» Required work:
Copy the records below without any change, beginning with the line containing "Task: Select 大変不満 for Q8 満足度 row" and continuing through the line containing "pyautogui.click(x=68, y=702)".

-------- Supplied data --------

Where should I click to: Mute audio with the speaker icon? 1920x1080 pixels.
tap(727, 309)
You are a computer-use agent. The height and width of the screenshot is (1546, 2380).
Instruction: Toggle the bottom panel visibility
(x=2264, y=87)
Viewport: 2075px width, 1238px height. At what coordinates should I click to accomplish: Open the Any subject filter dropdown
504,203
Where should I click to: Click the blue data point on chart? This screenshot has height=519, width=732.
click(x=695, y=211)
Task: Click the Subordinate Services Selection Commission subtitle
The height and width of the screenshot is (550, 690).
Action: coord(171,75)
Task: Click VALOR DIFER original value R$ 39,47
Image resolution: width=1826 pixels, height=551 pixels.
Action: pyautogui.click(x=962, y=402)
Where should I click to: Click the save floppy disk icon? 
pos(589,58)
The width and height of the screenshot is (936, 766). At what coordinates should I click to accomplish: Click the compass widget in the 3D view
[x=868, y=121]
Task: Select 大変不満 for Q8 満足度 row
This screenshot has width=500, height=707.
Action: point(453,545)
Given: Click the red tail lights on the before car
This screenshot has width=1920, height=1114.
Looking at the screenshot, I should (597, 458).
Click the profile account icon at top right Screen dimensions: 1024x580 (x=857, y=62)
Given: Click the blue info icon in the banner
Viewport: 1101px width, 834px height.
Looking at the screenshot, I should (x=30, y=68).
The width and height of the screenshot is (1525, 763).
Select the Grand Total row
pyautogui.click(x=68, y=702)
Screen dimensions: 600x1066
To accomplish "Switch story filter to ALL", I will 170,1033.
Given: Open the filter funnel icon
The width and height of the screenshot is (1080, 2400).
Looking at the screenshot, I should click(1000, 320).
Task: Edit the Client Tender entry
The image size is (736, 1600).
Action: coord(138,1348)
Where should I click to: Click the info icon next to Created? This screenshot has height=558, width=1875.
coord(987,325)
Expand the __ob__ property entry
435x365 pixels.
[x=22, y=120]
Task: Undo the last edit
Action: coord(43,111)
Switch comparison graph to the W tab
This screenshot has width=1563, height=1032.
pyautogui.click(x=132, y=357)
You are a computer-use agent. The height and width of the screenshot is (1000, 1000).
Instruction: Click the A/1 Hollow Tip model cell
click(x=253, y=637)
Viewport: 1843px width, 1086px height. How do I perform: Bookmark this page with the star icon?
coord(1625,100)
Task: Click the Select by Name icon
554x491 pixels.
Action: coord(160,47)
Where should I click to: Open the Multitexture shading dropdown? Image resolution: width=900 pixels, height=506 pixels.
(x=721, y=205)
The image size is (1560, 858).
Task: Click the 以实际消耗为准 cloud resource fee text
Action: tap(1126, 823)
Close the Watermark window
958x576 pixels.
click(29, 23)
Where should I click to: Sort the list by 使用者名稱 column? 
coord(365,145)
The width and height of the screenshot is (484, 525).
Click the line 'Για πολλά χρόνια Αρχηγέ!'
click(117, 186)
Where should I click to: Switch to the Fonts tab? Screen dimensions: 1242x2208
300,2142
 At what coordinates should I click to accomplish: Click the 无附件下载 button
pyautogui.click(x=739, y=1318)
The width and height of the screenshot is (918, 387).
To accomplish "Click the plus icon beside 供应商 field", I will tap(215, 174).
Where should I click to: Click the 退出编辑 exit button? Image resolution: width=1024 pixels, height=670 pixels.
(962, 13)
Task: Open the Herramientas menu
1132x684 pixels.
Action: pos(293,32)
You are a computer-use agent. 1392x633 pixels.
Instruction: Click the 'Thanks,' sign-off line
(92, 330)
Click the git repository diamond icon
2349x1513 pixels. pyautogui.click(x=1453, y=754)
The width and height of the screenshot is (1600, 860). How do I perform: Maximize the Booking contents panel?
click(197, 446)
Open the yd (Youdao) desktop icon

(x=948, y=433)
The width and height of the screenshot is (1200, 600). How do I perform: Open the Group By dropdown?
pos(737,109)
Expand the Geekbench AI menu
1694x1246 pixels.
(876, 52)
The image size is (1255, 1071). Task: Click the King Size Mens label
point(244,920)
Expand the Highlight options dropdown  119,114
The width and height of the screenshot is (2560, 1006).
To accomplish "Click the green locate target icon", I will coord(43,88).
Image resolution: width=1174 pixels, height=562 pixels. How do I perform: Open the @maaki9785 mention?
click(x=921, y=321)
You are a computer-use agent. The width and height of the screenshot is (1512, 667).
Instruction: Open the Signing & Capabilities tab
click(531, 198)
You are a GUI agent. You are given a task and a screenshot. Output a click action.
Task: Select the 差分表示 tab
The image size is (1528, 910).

--------

» Response for this exercise:
Task: Select 大変不満 for Q8 満足度 row
This screenshot has width=500, height=707.
Action: point(453,545)
Given: Click the red tail lights on the before car
This screenshot has width=1920, height=1114.
Looking at the screenshot, I should (597, 458).
Click the profile account icon at top right Screen dimensions: 1024x580 (x=857, y=62)
Given: Click the blue info icon in the banner
Viewport: 1101px width, 834px height.
Looking at the screenshot, I should (x=30, y=68).
The width and height of the screenshot is (1525, 763).
Select the Grand Total row
pyautogui.click(x=68, y=702)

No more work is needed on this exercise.